- [YOUR OBJECTIVE]
Using the Jo Wall text below, decide whether each statement agrees with it: (a) Windcliffe Manor was bought at auction; (b) the further 4 prints were chosen for sale aboard Princess Cruises ships; (c) as Guest Artist on Oriana, she exhibited 10 originals. For each, answer yes or no and quote the words of the text that decide it.

- [SUPPLIED TEXT]
(begin)

Met Maggie & Ric Hilton who purchased the Windcliffe Manor on the Isle of Wight, and converted it to a boutique style 5 star B&B, renaming it “The Enchanted Manor” www.enchantedmanor.co.uk  and basing the fantasy style décor on Jo’s work.  Bought at auction the Manor was featured in the television programme Homes Under the Hammer, and displayed many of Jo’s images.

2007 – Met Dr Pat Sager at Faeriecon in Pensylvania, who offered to promote Jo’s work in the U.S.A.  and Worldwide – in particular originals and Limited Edition Prints.  She also set up a website to offer all Jo Wall products.  She also took on responsibility for coordinating events to promote her work www.josephine-wall-imagination-art.com 

Following the success of her first 6 prints (total of 1200 hand embellished) on Princess Cruises ships a further 4 prints (800 hand embellished ) were chosen to be sold at auctions aboard the 29 ships of the Carnival group. In October she was asked to be Guest Artist on Oriana where she gave painting demonstrations and Q&A sessions, and exhibited 6 originals.

(end)

- [MATERIAL]

(begin)

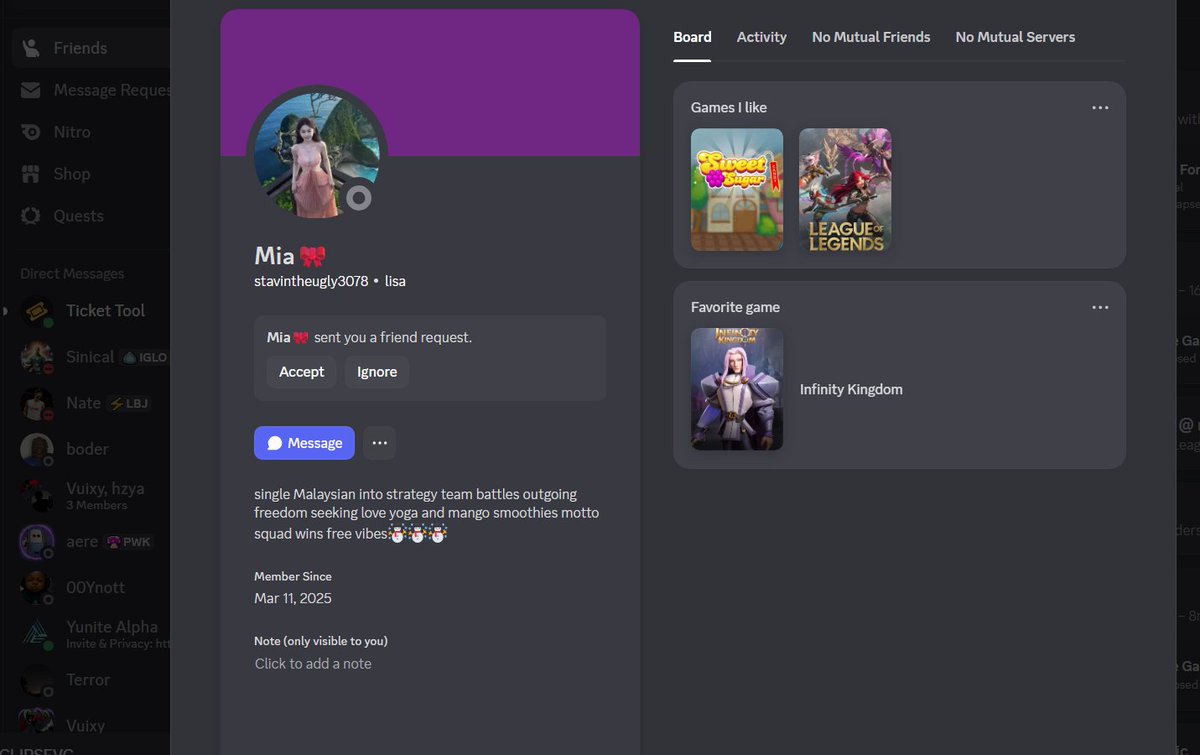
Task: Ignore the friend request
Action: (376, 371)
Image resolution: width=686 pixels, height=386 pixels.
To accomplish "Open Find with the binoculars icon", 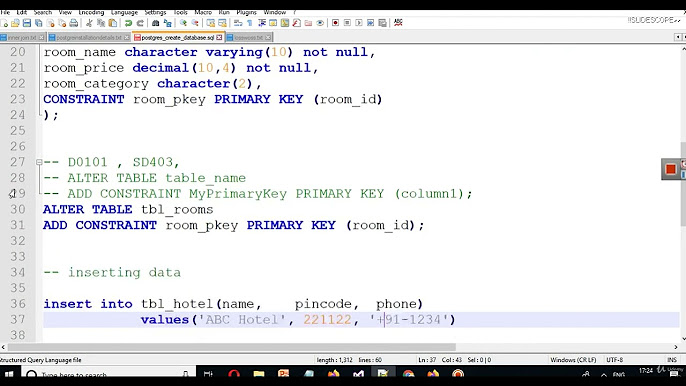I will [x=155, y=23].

(end)

- [FULL SOLUTION]
(a) Yes: "Bought at auction the Manor was featured in the television programme Homes Under the Hammer"
(b) No: "a further 4 prints (800 hand embellished ) were chosen to be sold at auctions aboard the 29 ships of the Carnival group"
(c) No: "exhibited 6 originals"